LINCOLN — JD Spielman doesn’t say much to reporters these days.
In fact, he regularly declines interview requests—without malice, it should be noted—as he did last season, though Stanley Morgan Jr. managed to bring him along to a post-game session at least once.
Even among his teammates “he stays pretty quiet,” said junior safety Eli Sullivan.
“I like that about him.”
Wan’Dale Robinson agrees with Sullivan.
“He doesn’t talk too much. He’s just kind of the guy that just goes about his business,” Robinson said. “That’s what I love about him. He’s going to get his job done.
“He’s always going to do the right thing.”
To use a cliché, the junior wide receiver lets his actions speak for him on the field. He leads the Huskers in receiving with 18 catches for 383 yards and one touchdown. He’s also returned eight punts, including one for 76 yards and a touchdown against South Alabama.
It was the second punt-return touchdown of his Husker career.
Spielman caught 66 passes for 818 yards and eight touchdowns last season, despite missing the last two games because of injury. He already ranks sixth at Nebraska in career receptions and receiving yards, as well as in consecutive games with a catch, 25. That streak is active.

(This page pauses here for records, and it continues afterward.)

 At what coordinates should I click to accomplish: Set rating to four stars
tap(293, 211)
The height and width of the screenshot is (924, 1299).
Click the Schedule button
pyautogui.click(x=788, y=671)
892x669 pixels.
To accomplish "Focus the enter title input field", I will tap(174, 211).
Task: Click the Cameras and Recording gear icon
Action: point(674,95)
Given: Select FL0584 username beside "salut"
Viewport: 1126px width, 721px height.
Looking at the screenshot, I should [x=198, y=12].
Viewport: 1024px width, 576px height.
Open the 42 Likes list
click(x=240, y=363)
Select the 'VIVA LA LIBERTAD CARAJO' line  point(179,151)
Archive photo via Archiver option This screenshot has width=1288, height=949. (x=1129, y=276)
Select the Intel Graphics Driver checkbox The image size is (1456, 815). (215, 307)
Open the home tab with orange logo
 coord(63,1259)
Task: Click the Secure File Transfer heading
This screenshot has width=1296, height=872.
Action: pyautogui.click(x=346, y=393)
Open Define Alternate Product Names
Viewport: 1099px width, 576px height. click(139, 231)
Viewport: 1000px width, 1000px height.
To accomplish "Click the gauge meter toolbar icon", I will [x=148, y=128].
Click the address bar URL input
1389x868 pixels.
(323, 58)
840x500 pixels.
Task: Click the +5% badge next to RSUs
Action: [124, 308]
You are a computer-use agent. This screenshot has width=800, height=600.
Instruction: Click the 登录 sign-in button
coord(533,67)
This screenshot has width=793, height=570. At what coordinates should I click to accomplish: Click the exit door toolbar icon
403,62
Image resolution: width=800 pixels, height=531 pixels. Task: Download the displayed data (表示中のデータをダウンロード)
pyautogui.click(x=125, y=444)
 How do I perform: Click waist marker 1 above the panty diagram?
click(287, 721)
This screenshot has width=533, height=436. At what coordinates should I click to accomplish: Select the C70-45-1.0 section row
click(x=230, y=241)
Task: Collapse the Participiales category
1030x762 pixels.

As a receiver, Robinson, who also lines up at running back, tries “to model a lot of the things that I do, a lot of clips that I saw before I came here, of what I would do were I him . . . just trying to mirror his routes and the things he does against coverages,” Robinson said.
Spielman caught seven passes for 160 yards in the Huskers’ 42-38 victory against Illinois. Robinson caught eight passes for 79 yards and two touchdowns, and rushed for 89 yards and one touchdown. And they both took some big hits after catching passes.
Robinson is listed at 5-foot-10, 190 pounds; Spielman 5-9, 180.
“JD got hit a lot, he got hit a lot,” said Robinson. “But he’s a tough dude. I’ll take him any day of the week . . . that shows that he’s a warrior.”
And he sets an example for teammates.
“Everybody else feels like they have to do the same thing,” Robinson said, “take a hit and you just kind of have to shake it off and get back up and play the next play.”
“That kid’s tough as nails,” Sullivan said of Spielman. “All I think about when he gets hit is, ‘I’m glad that’s not me. I’d rather be giving that hit than taking that.’”
Scott Frost echoed the same thing during Monday’s weekly news conference.
“I talked to the team this morning and one of the things we talked about is the guys that showed a lot of toughness in that (Illinois) game,” said Frost. “I give a lot of credit to Illinois’ secondary. They were physical . . . they put a lot of hits on our guys, and a couple of our little guys.
“JD is tough. Wan’Dale took some shots and kept going. It’s good to see the heart out of some of those guys.”
Sullivan sees Spielman’s attention to detail, as well as the heart, lining up against him in practice.
“He’s all serious,” Sullivan said. “He’s looking at every single detail, like what foot you have up and all that. He’s looking about what his route is and he’s like . . . what happens if he gets double-teamed?
“He’s thinking through all the pre-snap. I can see it in his head. He knows what he’s going to get. And he knows what he’s going to do once he gets it. So he’s pretty good thinking.
“His motor’s turning on the field. You can see that.”
Once you get to know him, “JD’s a little jokester,” Sullivan said.
Robinson agrees with that, too.
“I’m not as funny as JD. JD’s really, really funny,” said Robinson. “But we’re just kind of our own people, and I really love that about him, too. Let me say this, he doesn’t talk much out on the football field. Outside the football field he talks a lot . . . yeh.”
Just not to reporters.
That’s no criticism. It’s his right.
Mike Babcock is a long-time Husker beat reporter and editor at Hail Varsity Magazine.